As with any food that has a prized, cult-like place in our culture, pie matters to people. Almost everyone has a folkloric pie experience committed to memory: a grandmother's delicate, flaky crust or a cascade of warm, melting filling topped with whipped cream from a favorite restaurant. It doesn't matter what town or strata of society you're from, -they have pie there. Pie goes with most of our major holidays and it's recently become a trendy replacement for wedding cake.
Everyone has something to say about pie, whether it be Ralph Waldo Emerson's incredulous response when asked why New Englanders eat pie for breakfast: "What else is pie for?" or Carl Sagen's cerebral musings: "To make an apple pie from scratch you must first invent the universe."
I'd like to suggest that the particular resonance of pie in our culture makes it a special social currency. We have lots of ways to communicate with each other these days and while it's never been easier or more instant, technology often falls short when it comes to matters of the heart.

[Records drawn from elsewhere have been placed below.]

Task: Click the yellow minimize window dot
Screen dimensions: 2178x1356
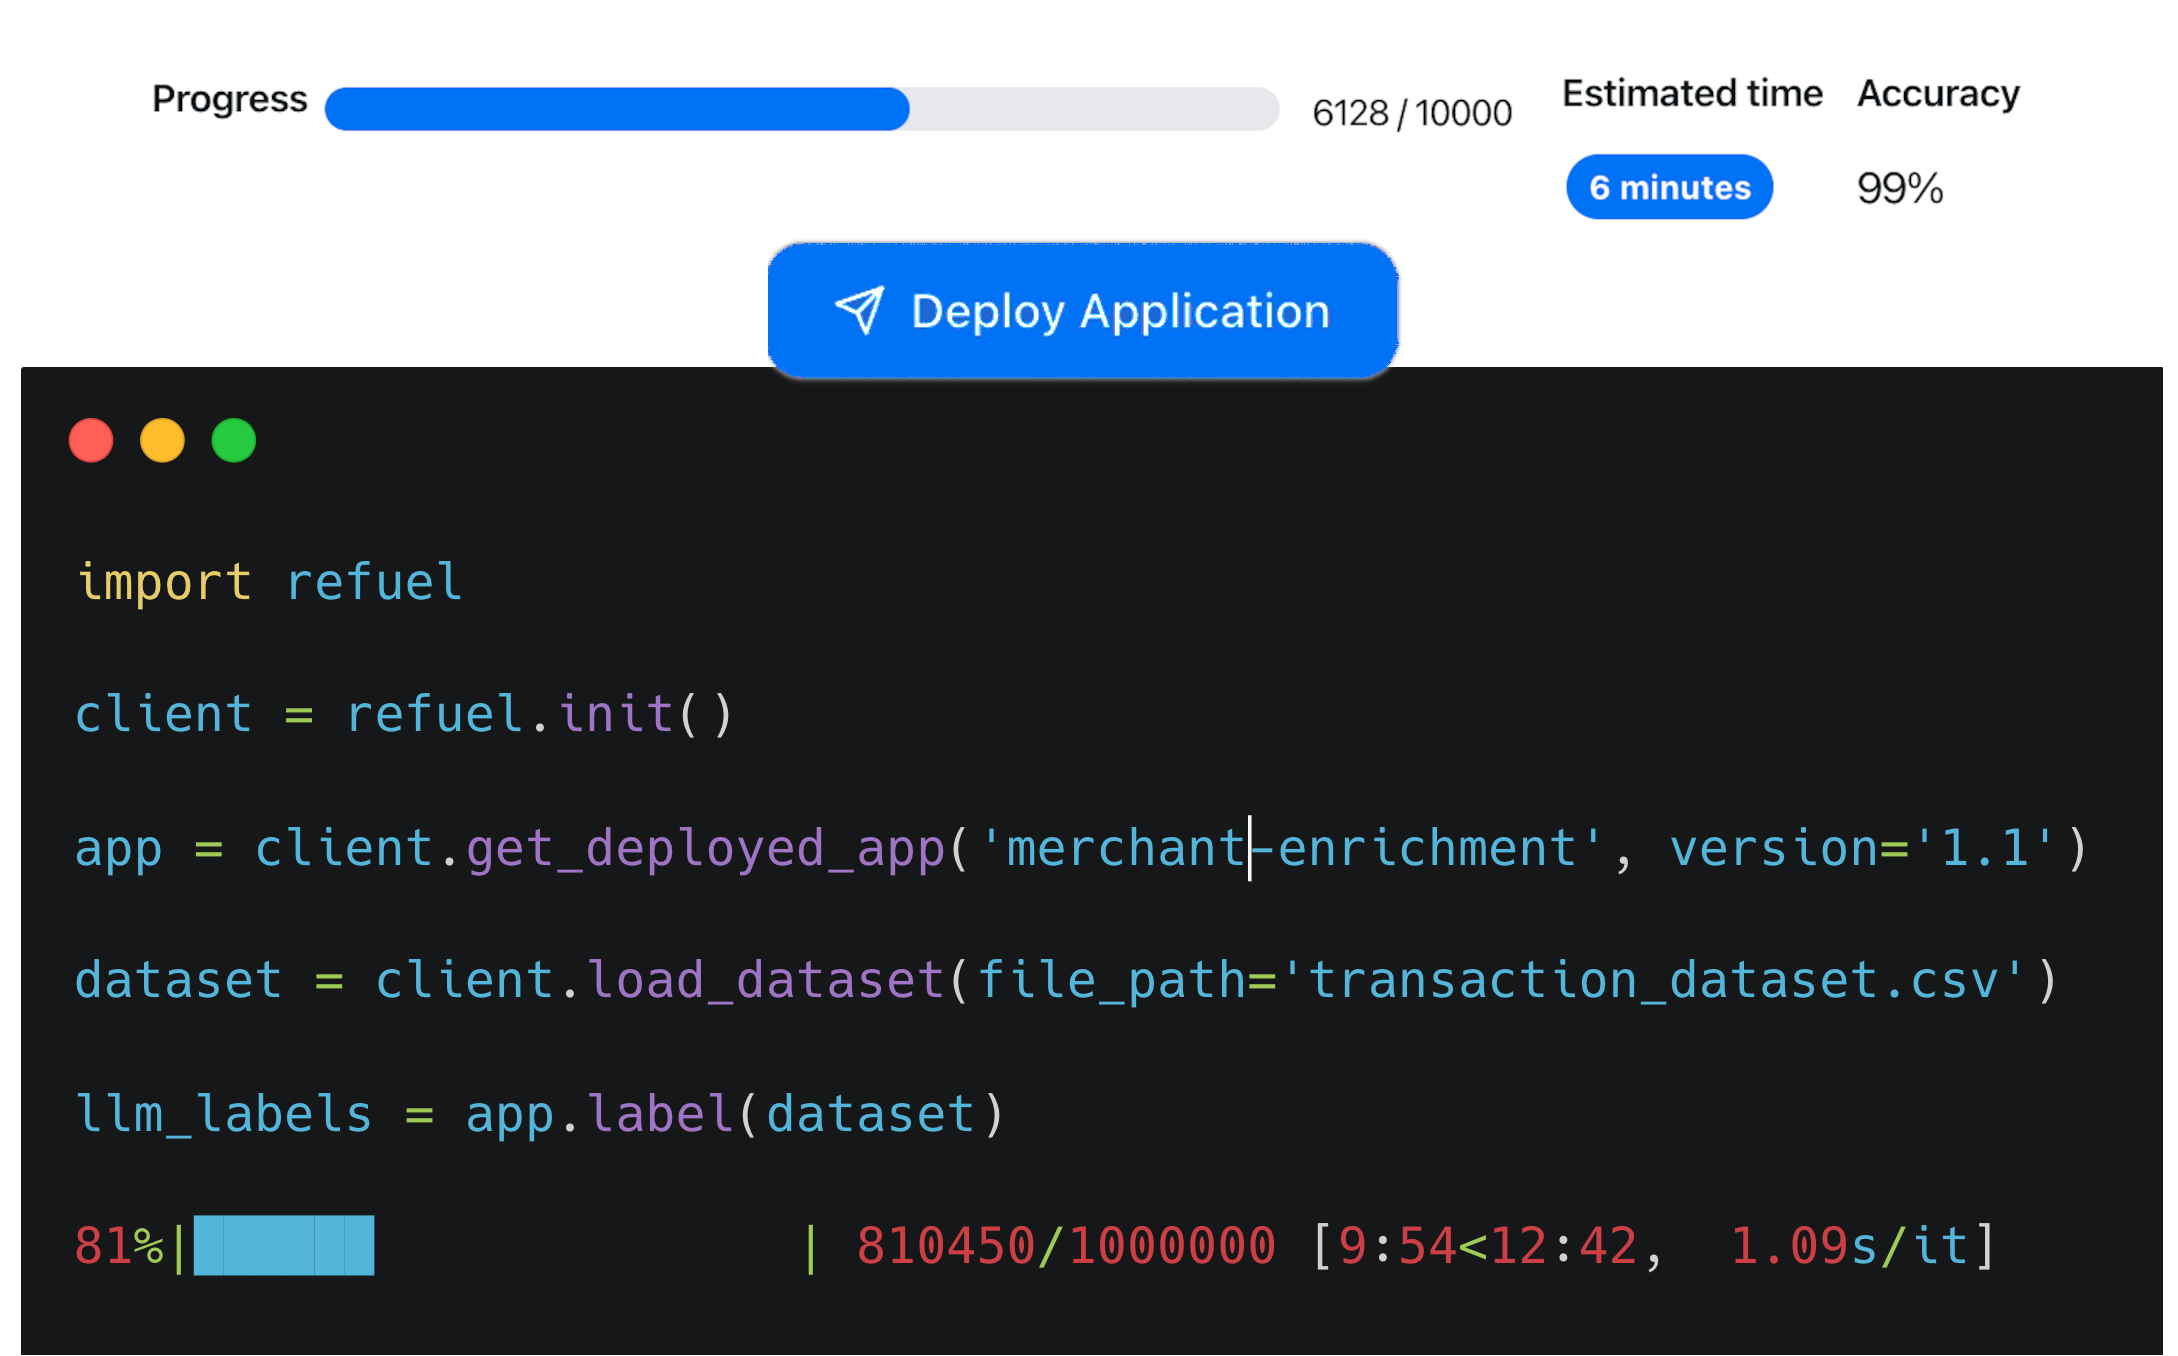Action: tap(162, 441)
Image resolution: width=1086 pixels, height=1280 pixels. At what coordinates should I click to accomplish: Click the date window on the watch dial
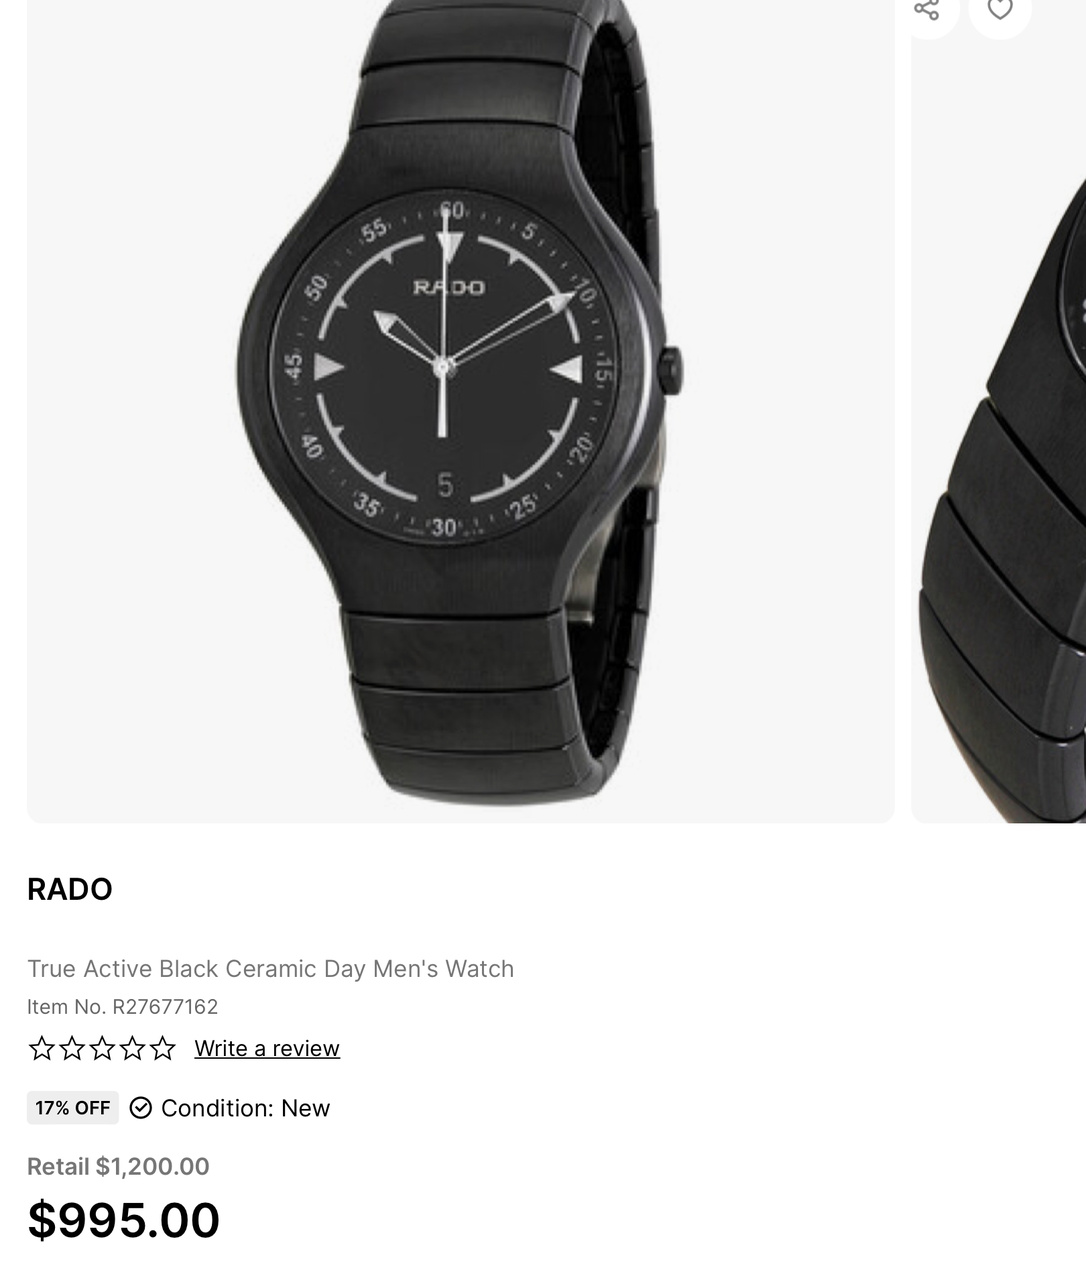[x=445, y=485]
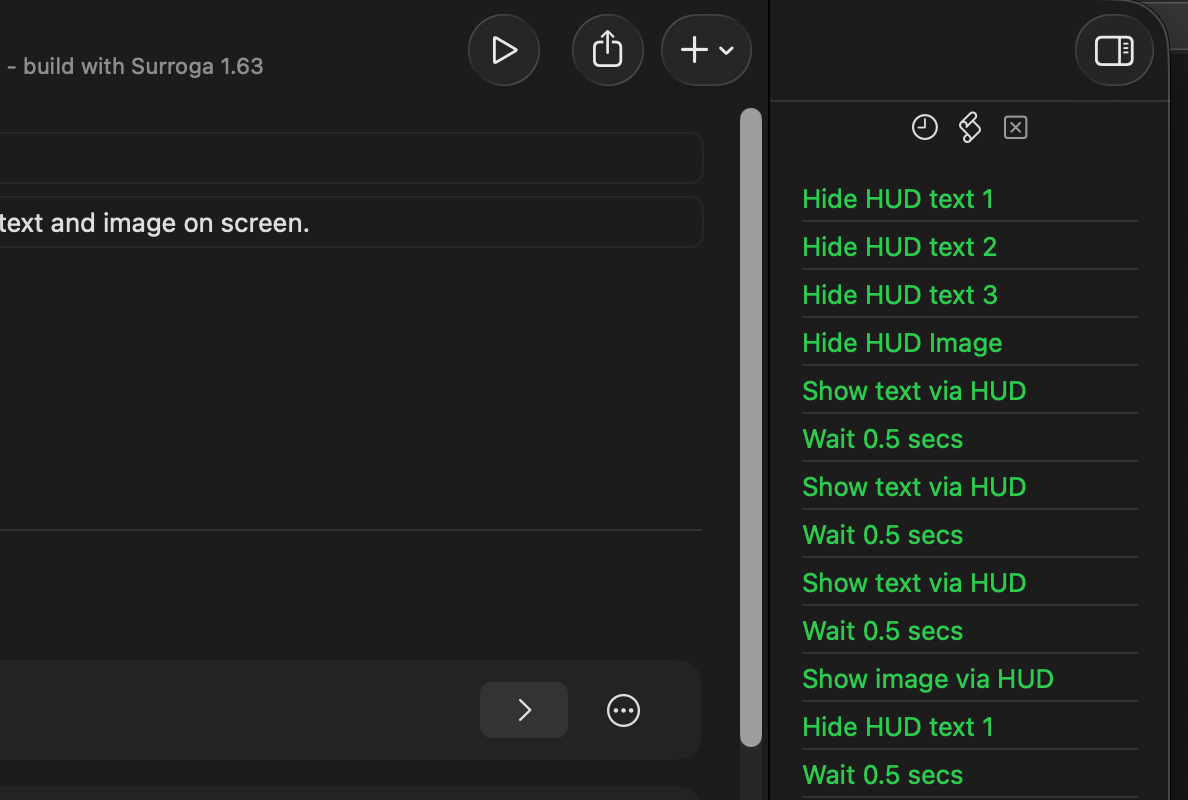
Task: Click the empty field above the description
Action: 350,158
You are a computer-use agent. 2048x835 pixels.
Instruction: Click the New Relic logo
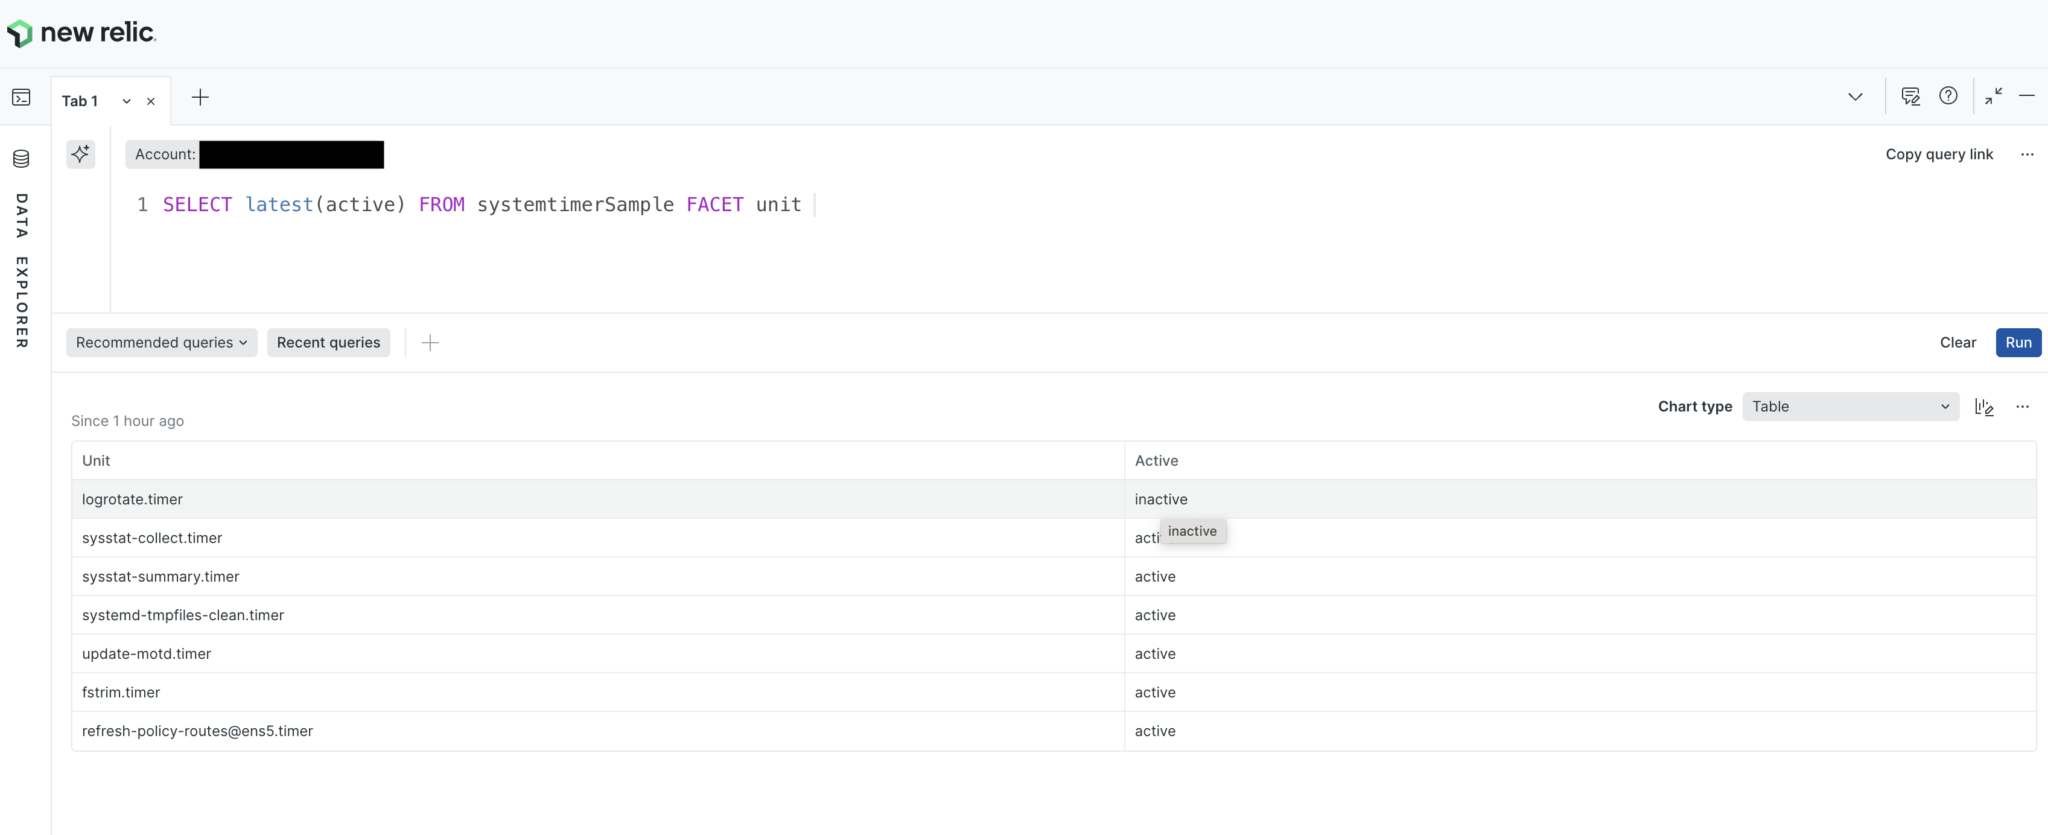[81, 33]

We all know that texts and emails just don't convey the tone of a human conversation (which is why emojis were invented) but pie is never vague. Every layer of melty goodness says "I love you" loud and clear.
A text with thoughtful words is wonderful, but pie is pie, enough said!
Making someone a pie is a dual expression of love; it says, "I love you enough to get out all my ridiculous baking accouterments and trash my kitchen," and "I love you so much I want your day to be filled with the surpassing deliciousness that only pie can provide." This is not a casual statement. In high school I knew a girl who landed a boyfriend by baking him a pie -she could not have communicated her intentions more clearly (and unsurprisingly, they got married.) That's the power of pie, folks.
A homemade pie is so laden with personal investment and emotion that it only seems right to share it with people you care about, like in this chilling haiku by food writer Caroline Lange:
a nightmare: my least
favorite people eat a pie
i'd not meant for them.
(Although, maybe enjoying a pie might make one's least favorite people more agreeable?)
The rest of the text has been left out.